공식 가이드에서는 디버깅을 위해 grafana.ini 의 [log] 항목에서 이미지 렌더러를 필터로 걸어서 쓸 것을 권고 하고 있습니다. 하지만 꼭 그렇게 설정하지 않아도 에러 로그를 확인하는데는 문제가 없습니다. 하지만 필요하다면 아래의 내용대로 grafana.ini 를 수정하고 재기동 하면 되겠습니다. 참고로 grafana.ini 의 경로는 패키지 설치 기준으로 `/etc/grafana/grafana.ini` 입니다. 

[log]
filters = rendering:debug

제 경우 굉장히 명확하게 에러가 나왔기 때문에 디버그로 설정할 필요는 없어 보였습니다. grafana 인스턴스와 이미지 렌더러 플러그인이 동일 머신에서 실행중이었기 때문에 localhost 콜을 했지만 https 로 호출된 것이 이유였습니다. 인증서 정보가 맞지 않아 ERR_CERT_COMMON_NAME_INVALID 에러가 발생한 것을 확인할 수 있습니다. 참고로 에러 로그의 경로는 `/var/log/grafana/grafana.log` 입니다. 

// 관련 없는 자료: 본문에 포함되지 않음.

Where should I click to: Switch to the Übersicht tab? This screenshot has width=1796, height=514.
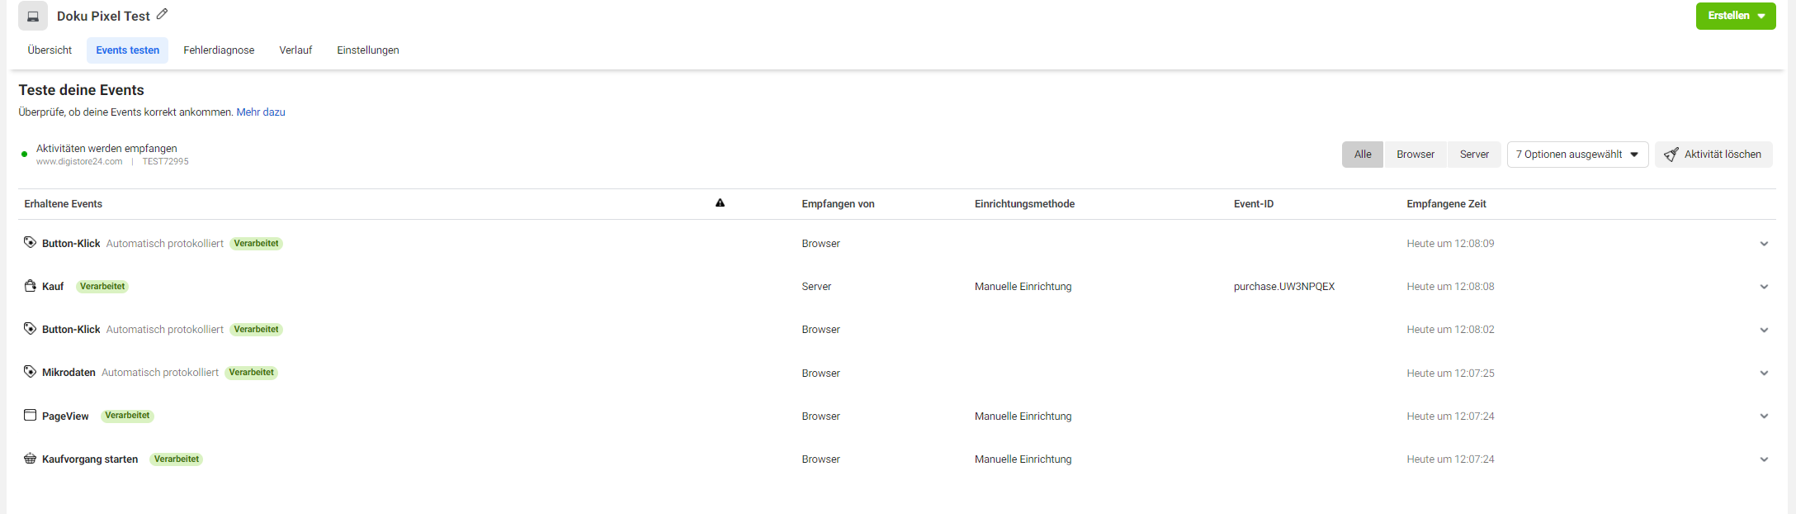click(x=50, y=50)
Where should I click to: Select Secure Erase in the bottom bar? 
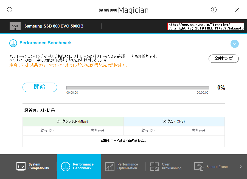[x=211, y=166]
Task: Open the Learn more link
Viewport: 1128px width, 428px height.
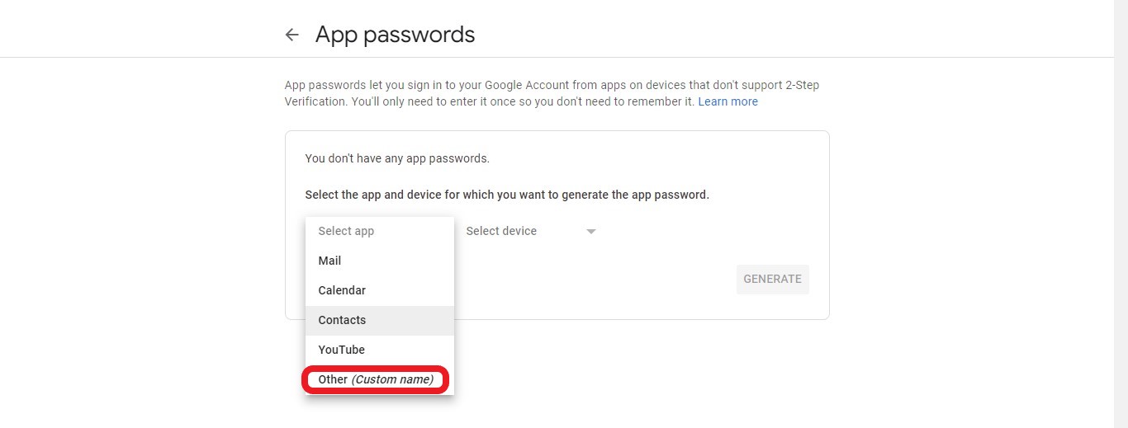Action: click(728, 101)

t=2021-01-20T17:51:05+0900 lvl=eror msg="Browser request failed" logger=plugins.backend pluginId=grafana-image-renderer failure=net::ERR_CERT_COMMON_NAME_INVALID url="https://localhost:3000/d-solo/Sr8H67hWz/system-metrics?orgId=1&from=1611129063221&to=1611132663221&var-Cluster=All&var-Instance=All&panelId=7&width=1000&height=500&tz=Asia%2FTokyo&render=1" method=GET

grafana.ini 의 [rendering] 설정 수정

SSL 인증서의 문제는 해결이 어렵지 않습니다. grafana-image-renderer 가 사용할 프로토콜은 grafana.ini 에서 지정할 수 있습니다. grafana.ini 파일을 열고 아래와 같이 설정하시기 바랍니다. 로컬 환경에 대한 설정이기 때문에 https 연결 과정의 에러를 무시해도 괜찮습니다.  

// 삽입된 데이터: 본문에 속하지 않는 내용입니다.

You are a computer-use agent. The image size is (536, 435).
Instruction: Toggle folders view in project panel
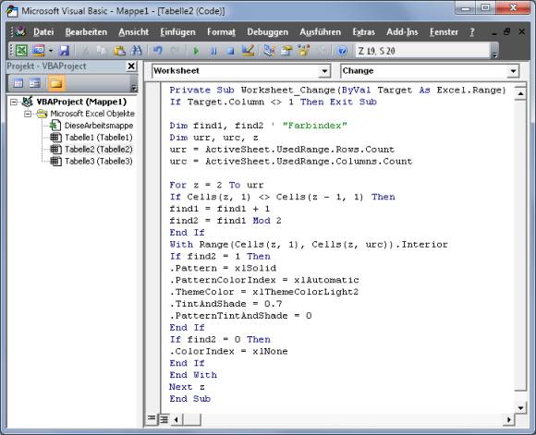(56, 83)
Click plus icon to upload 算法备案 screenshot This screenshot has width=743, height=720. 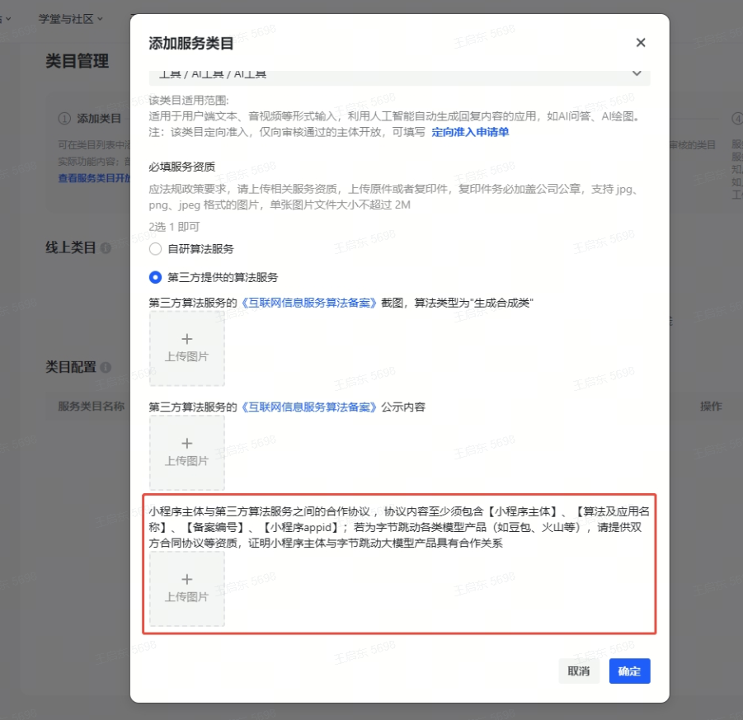pos(186,340)
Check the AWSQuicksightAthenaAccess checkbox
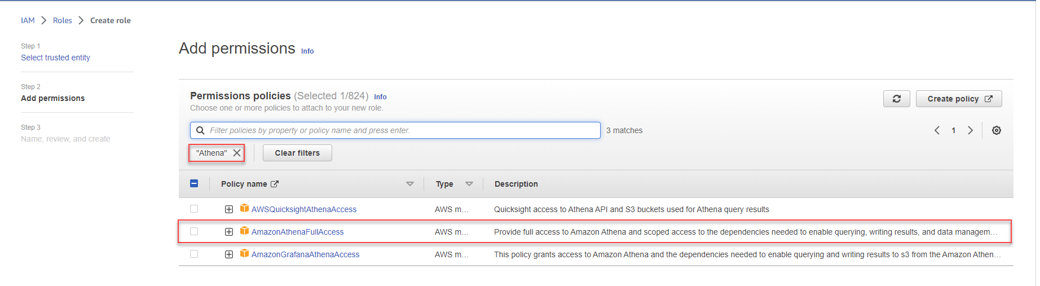The image size is (1040, 286). [x=194, y=209]

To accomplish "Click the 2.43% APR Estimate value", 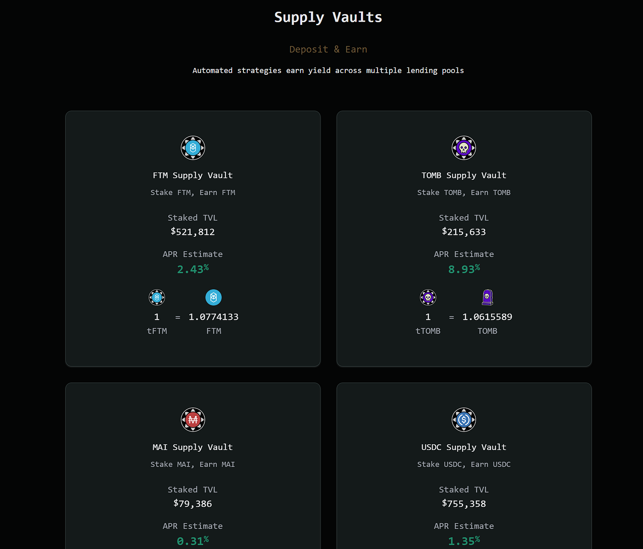I will click(x=193, y=269).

[plugin.grafana-image-renderer]
rendering_ignore_https_errors = true

설정을 변경했으면 grafana-server 를 재기동 해줍니다. 

$ sudo systemctl restart grafana-server

재기동이 완료되면 앞서 진행했던 것처럼 차트에서 Share 메뉴를 선택하고 `Direct link rendered image` 를 선택합니다. 이번에는 문제 없이 이미지가 화면에 출력되었습니다. 이렇게 생성된 PNG 파일은 아래의 경로에서 확인할 수 있습니다. 

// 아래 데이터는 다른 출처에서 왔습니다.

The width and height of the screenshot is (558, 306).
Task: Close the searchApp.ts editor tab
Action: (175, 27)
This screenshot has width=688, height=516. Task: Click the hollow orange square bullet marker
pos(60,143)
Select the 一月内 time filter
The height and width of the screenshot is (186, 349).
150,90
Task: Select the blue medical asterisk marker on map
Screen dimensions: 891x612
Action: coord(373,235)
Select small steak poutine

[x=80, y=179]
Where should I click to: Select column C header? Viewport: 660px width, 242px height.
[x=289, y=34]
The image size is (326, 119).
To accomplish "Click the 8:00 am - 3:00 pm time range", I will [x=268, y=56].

$ sudo ls -al /var/lib/grafana/png
total 444
drwx------ 2 grafana grafana    134 Jan 21 10:53 .
drwxr-xr-x 5 grafana grafana     66 Jan 21 12:04 ..
-rw-r--r-- 1 grafana grafana 111403 Jan 21 10:46 96YKmq7MmGRTm8rArAMY.png
-rw-r--r-- 1 grafana grafana 109553 Jan 21 10:14 IQkelP0MQ70KVvFyEdeO.png
-rw-r--r-- 1 grafana grafana 111403 Jan 21 10:48 npMRvBsSuPxwDhRESL2n.png
-rw-r--r-- 1 grafana grafana 112893 Jan 21 10:53 xsCpyt0Idc39bKVjf9FL.png

이미지 렌더링에 대한 요청이 많은 것이 아니라 그랬을까요? 공식 문서에서 권장하는 16GB 의 메모리 공간에 택도 없이 부족한 경량 가상머신 장비였지만 렌더링 속도도 느리지 않았고 생성 과정에서 문제도 발생하지 안았습니다. 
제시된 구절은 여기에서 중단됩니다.